Feminine Divinity: Environmental Themes and Godly Women in Russian Art and Poetry

In this week’s blog post, I would like to pay close attention to the way that our selected features of Russian art and literature seem to collectively attribute different characteristics and tones for different genders. Specifically, I noticed that many authors attribute softer, warmer, and more forgiving characteristics, colors, and tones to feminine personifications of the Russian environment, or perhaps even to the female figures featured in landscape pieces by painters like Isaak Levitan and Aleksei Savrasov.

To begin, I will start with Mikhail Lermontov’s poem “The Cliff” and comment on the way that Lermontov personifies both the “golden cloud” and the “mountain’s breast” using female-gendered pronouns (Lermontov). Immediately, the reader feels a proposed connection between sky and woman; words like “gold,” “sleeps,” and “aflame” conflate the color gold with notions of the sky and godliness, yielding the image of a cloud that possesses a warm and powerful feminine force (Lermontov). In contrast, Lermontov’s inclusion of “the trace of dew,” which “looms,” and “softly weeps,” implies a colder and less-powerful masculine force (Lermontov). Even though Lermontov never states the dew as weak and puny, he nonetheless references the color gold, woman, and her godliness. Together, these characteristics comprise a theme of feminine divineness, which is further developed in other literature like Alexander Pushkin’s poem “Autumn,” in which Pushkin invokes a “Mother [Nature]” archetype, along with a description of Her “gentle beauty” and “somber blaze” (Pushkin). It is clear that warm, golden colors, and women have an inextricable, heavenly connection.

If we step away from written literature, we see can that this motif of woman, godliness, and gold, appears also in the Russian paintings of Isaak Levitan and Aleksei Savrasov. First, in “Autumn Day in Sokolniki (1879),” Levitan paints a female figure that walks along a golden path, surrounded by golden trees and emerald grasses. A soft blue sky peeking through fluffy, glowing clouds leaves the viewer with a godly regard for the woman of this landscape. In fact, there is a more obvious connection between woman and her “godly regard” in Savrasov’s “View of the Kremlin in Stormy Weather (1851).” The borders of this painting are comprised of unforgiving blues and solemn greys, though at the center of Savrasov’s painting, there is a female figure that nearly glows from the page. As she traverses a path through what seems to be a Russian village, the viewer watches her as the golden wake she leaves behind transfers some of its godly glow into the surrounding landscape. Viewers can witness this woman’s connection with nature transcending the physical environment— a portion of the scene in the wake of her glow is The Kremlin itself. Perhaps Savrasov is making an even greater claim about not only the link between nature, woman, and divinity, but also between The Kremlin, which itself represents the center of Russian government, and a large pillar of Russian culture.

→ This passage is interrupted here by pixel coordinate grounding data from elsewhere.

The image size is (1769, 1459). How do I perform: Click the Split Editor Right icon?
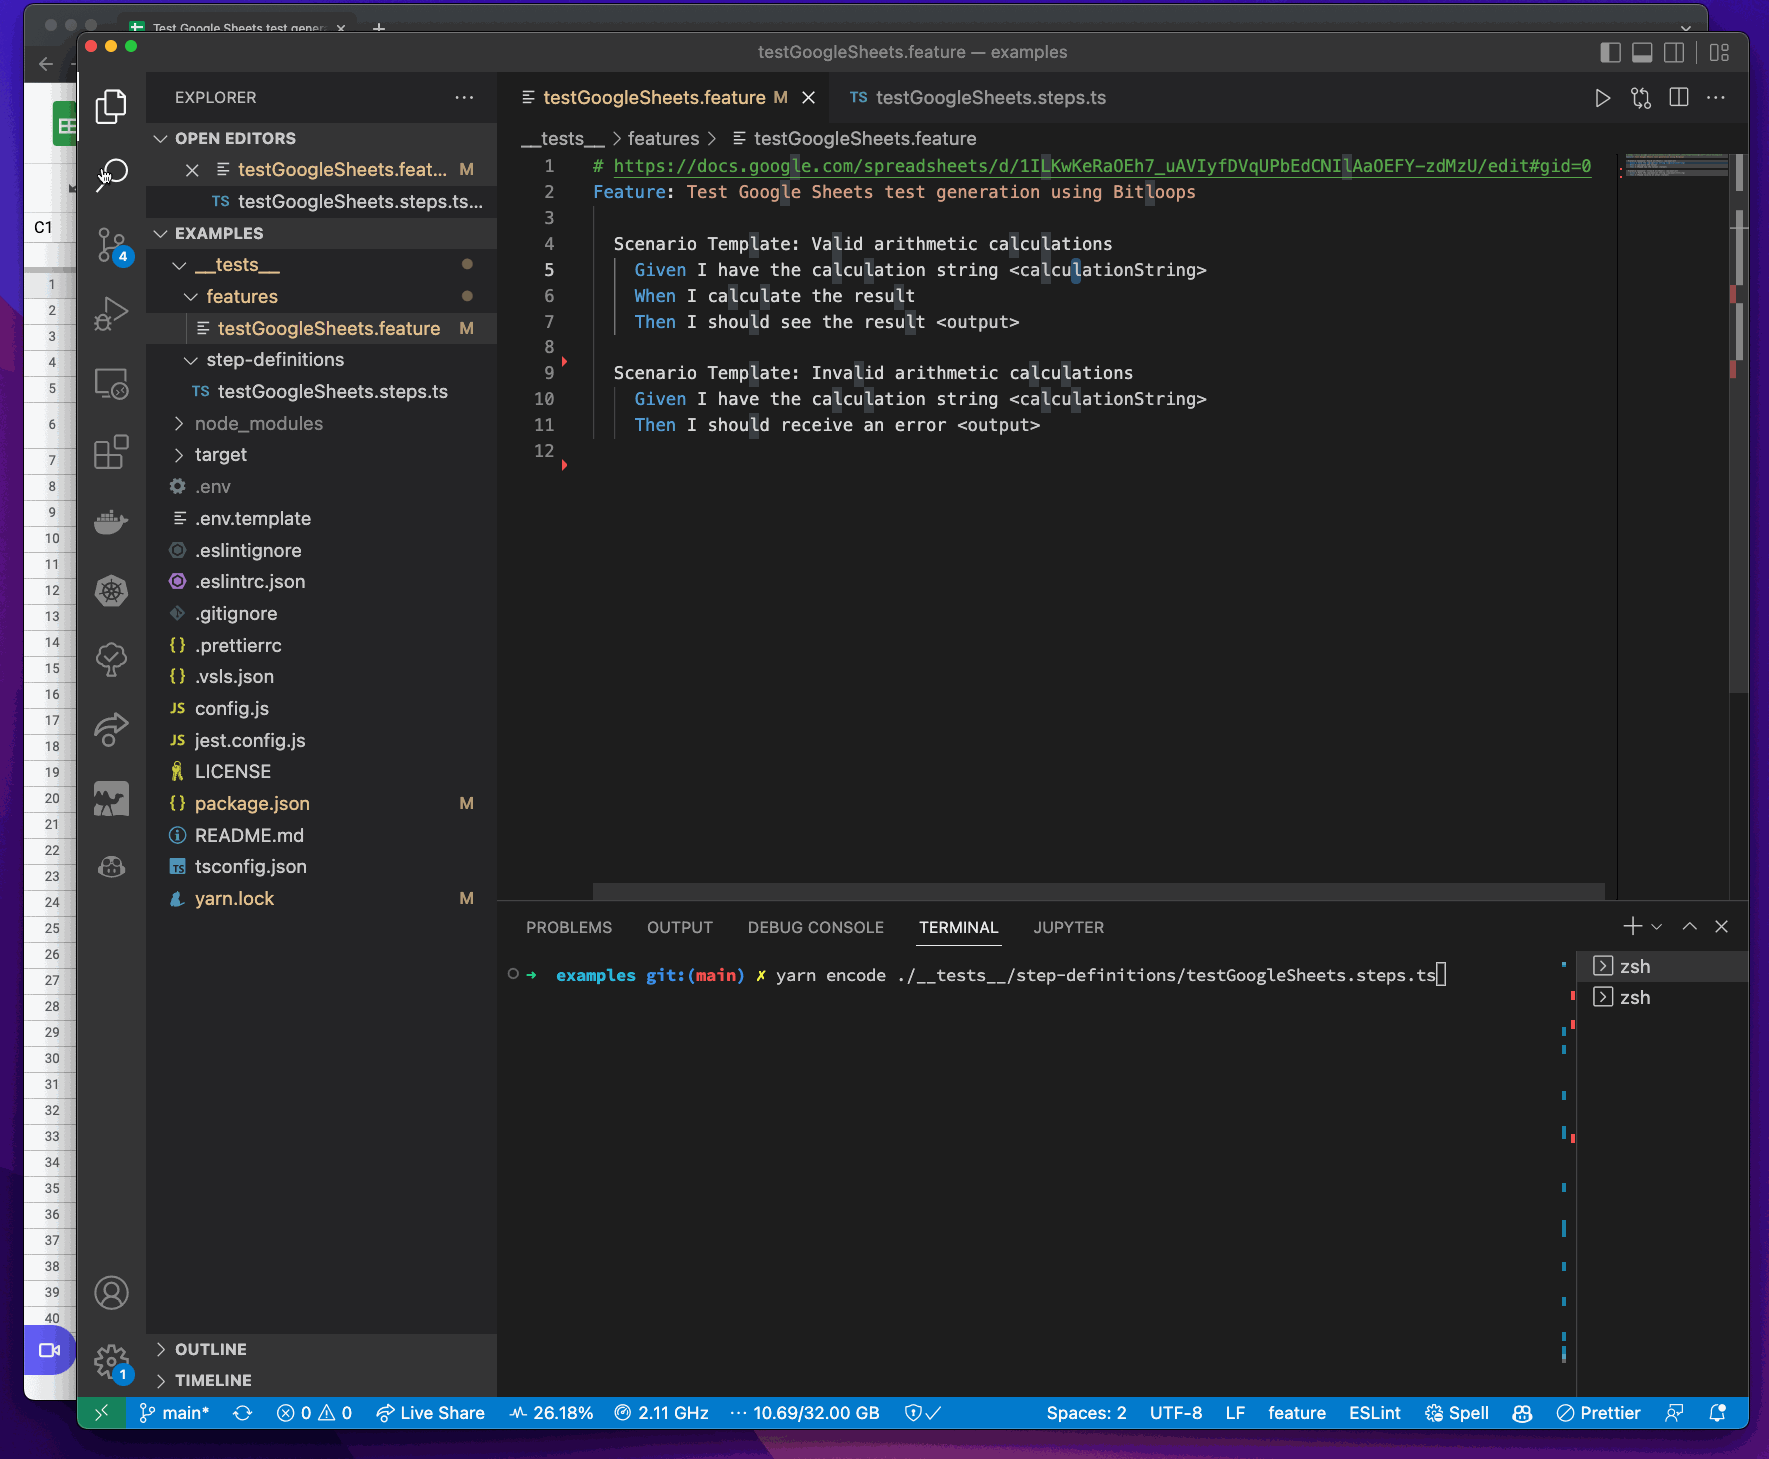click(1679, 98)
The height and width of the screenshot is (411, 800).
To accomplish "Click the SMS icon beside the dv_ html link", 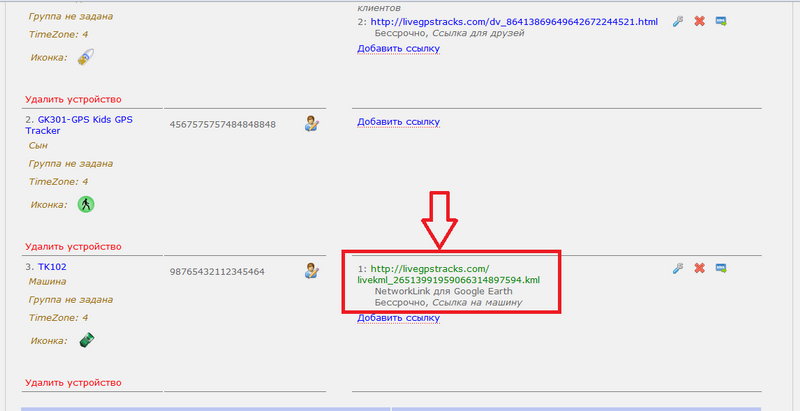I will pyautogui.click(x=721, y=21).
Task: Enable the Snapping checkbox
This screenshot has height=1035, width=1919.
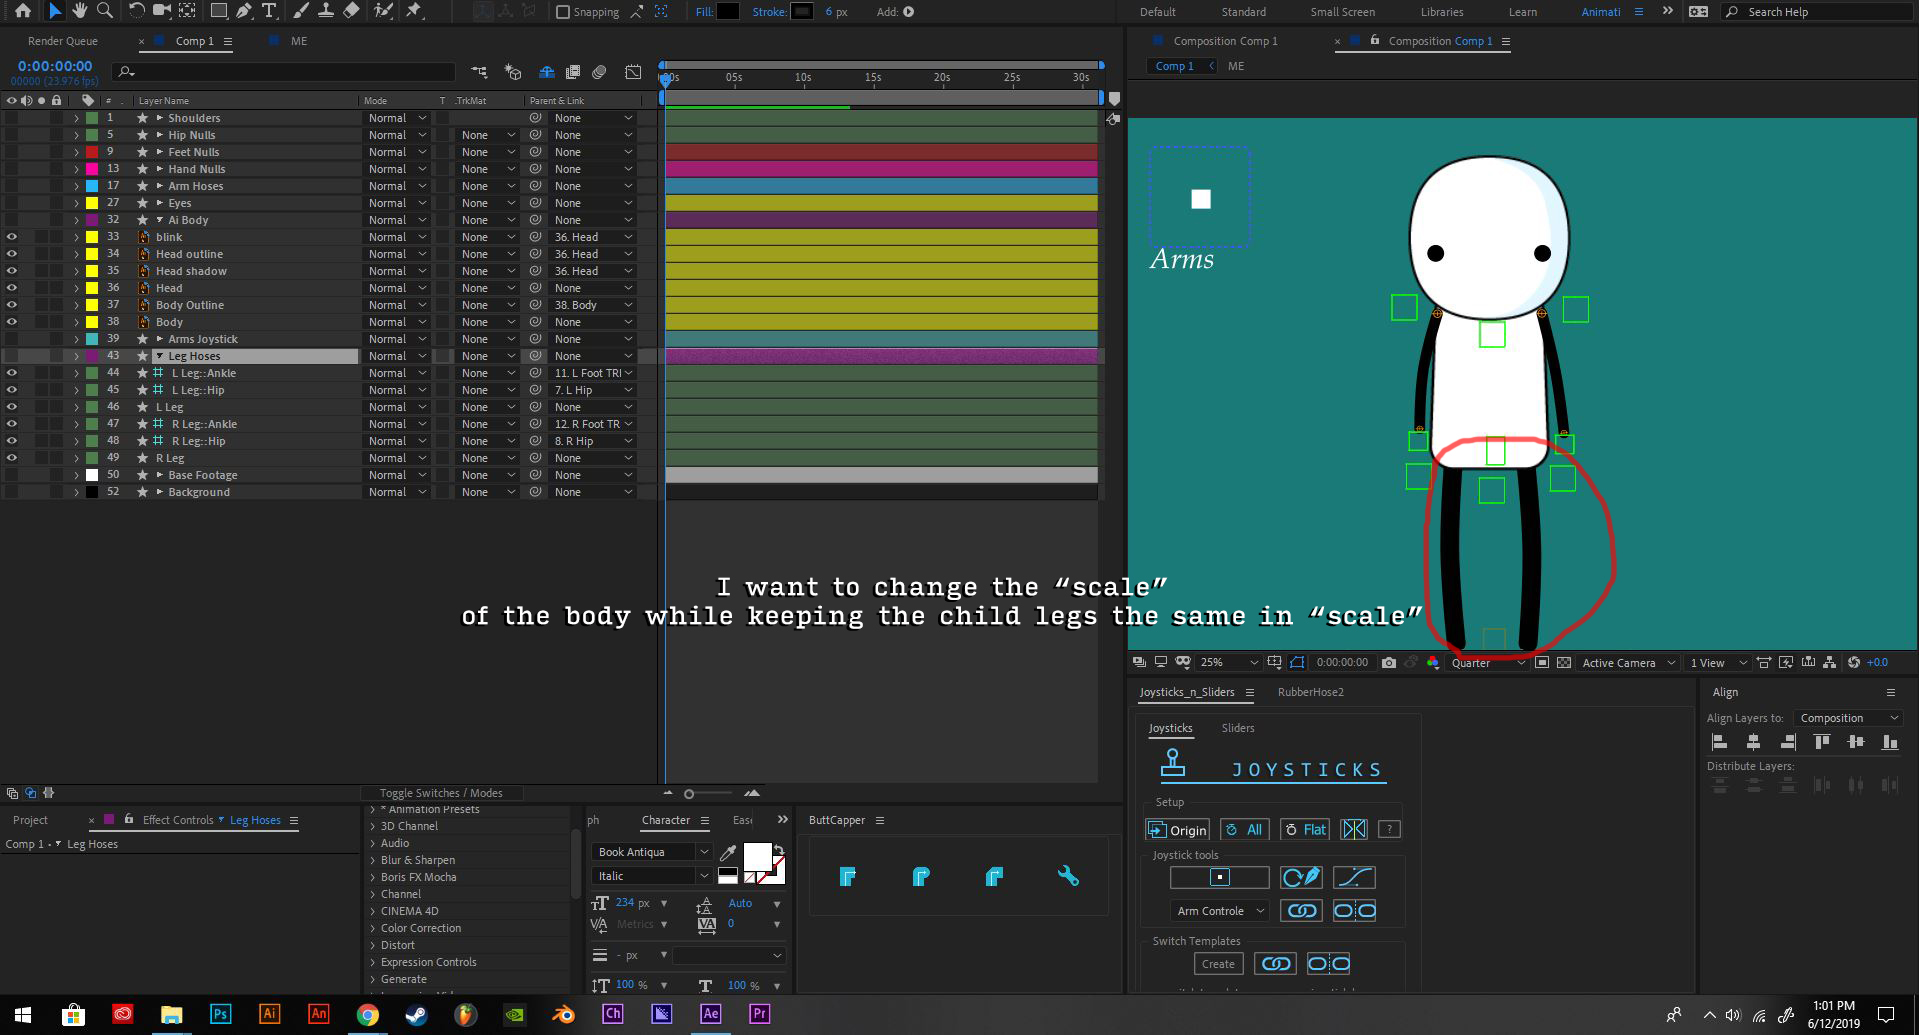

In addition, other various paintings by Levitan and Savrasov also emphasize many of the gendered characteristics noted above. For example, Savrasov’s figure painting entitled “Rainbow (1873)” utilizes a bright variety of colors, specifically through a rainbow that shines down on the central figure— a female that tends the crops around her. Again, a sense of kindness and harmony is enhanced by warm colors, and a godly regard for the woman of this painting is established through her placement at the center of the canvas.

If I had more room in this blog post, I could elaborate on the cold colors and dark shadows comprising the male figures in both Savrasov’s “Winter (1873)”, and his “Spring Thaw, Yaroslavl (1874)”. Perhaps someone else in the class would be interested in responding to this blog post or creating new entry about what seems to be a stern and unforgiving tone surrounding the masculine features of Russia’s environment, specifically within the context of 19th century Russia. Please let me know what you think!